Sutopo Sesekali Bisa Melucu

Pak Topo yang dikenal sigap, tidak selamanya serius. Sesekali ia memancing senyum dengan cuitan-cuitannya. "Ternyata elektabilitas saya tertinggi. Mengalahkan yang lain. Tapi hanya di informasi bencana.. heheheh" cuitnya pada 10 Agustus lalu seiring maraknya pemberitaan dengan penunjukan calon wakil presiden.

Atau ketika beredar kabar bohong bahwa BNPB menahan bantuan kemanusiaan dan isu-isu lain, dengan santai Pak Topo mencuit "keep calm and listen to Pak Sutopo."

Wartawan Merasa Berhutang Budi pada Sutopo

Banyak wartawan merasa berhutang budi dengan gerak cepat Pak Topo, di antaranya Christine Tjandraningsih, wartawan kantor berita Jepang – Kyodo News – di Jakarta.

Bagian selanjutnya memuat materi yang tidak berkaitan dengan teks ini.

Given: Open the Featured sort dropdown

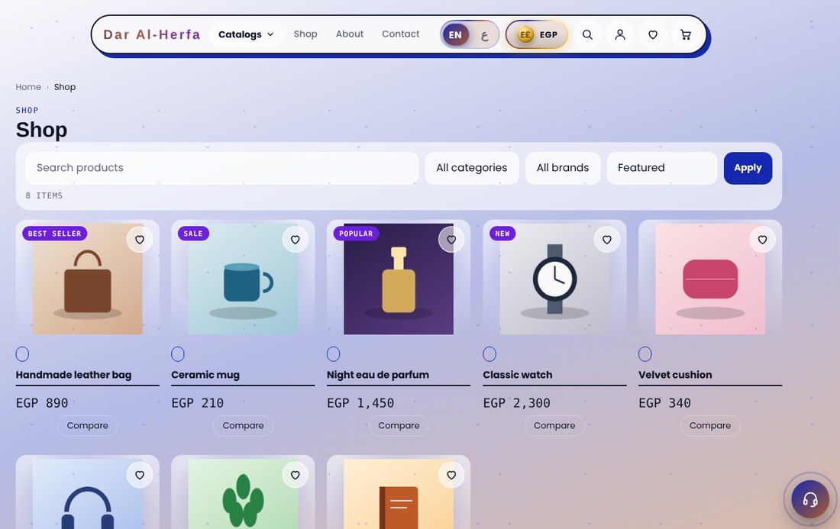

"Pak Topo is the best spokesman ever, setara dengan mantan Menlu Marty Natalegawa sewaktu menjadi jubir Kemenlu dan mantan jubir kepresidenan Teuku Faizasyah. Dia bisa dihubungi kapan pun dan selalu menjawab. Saat sibuk, dia memang tidak menjawab pertanyaan atau mengangkat telepon, tapi setelah waktunya luang, pasti dijawab. Di antara semua jubir kementerian dan lembaga pemerintahan, informasi yang beliau sampaikan selalu yang tercepat dan akurat. Bahkan sebelum memasuki ruang operasi, bisa-bisanya beliau masih membuat press release dan dengan cepat menyebarkannya lewat semua akun sosial media yang dimiliki. Pokoknya, Pak Topo top-lah," kata Christine.

Sejumlah wartawan menjenguk Sutopo seusai perawatan medis di rumahnya. Wartawan senantiasa merasa berhutang budi dengan informasi akurat terkait bencana yang dirilis Sutopo dengan cepat.

Hal senada disampaikan wartawan surat kabar Straits Times Wahyudi Soeriaatmadja.

"Banyak yang tidak sadar bahwa dalam setiap bencana, informasi cepat kepada masyarakat yang terkena dampak langsung atau tidak langsug, sangat penting. Informasi cepat dapat mencegah jatuhnya lebih banyak korban, membantu mengatasi tantangan di lapangan dan memberi informasi pada warga yang anggota keluarganya terdampak. Pak Topo bekerja tanpa kenal lelah dan waktu. Beberapa menit saja terjadi bencana, Pak Topo sudah bisa kasih info situasi terakhir dengan keterangan sejelas-jelasnya, yang mudah dipahami masyarakat awam," ujar Yudi.

Sutopo: "Saya Ingin Terus Bekerja"

Kepada VOA, Pak Topo mengatakan terharu dengan begitu banyak dukungan yang disampaikan kepadanya dari dalam dan luar negeri agar ia segera sembuh kembali.​

"Saya mendapat banyak sekali doa dari masyarakat di Indonesia dan luar Indonesia, agar saya sembuh, kembali sehat dan beraktivitas normal kembali. Ini membuat hati saya kuat dan ingin bekerja keras. Jika merasakan sakit, ya saya memang sakit. Apalagi ini kanker sudah di level empat, lever terminal. Tetapi saya tetap berusaha dan berdoa. Saya ingin terus bekerja." [em]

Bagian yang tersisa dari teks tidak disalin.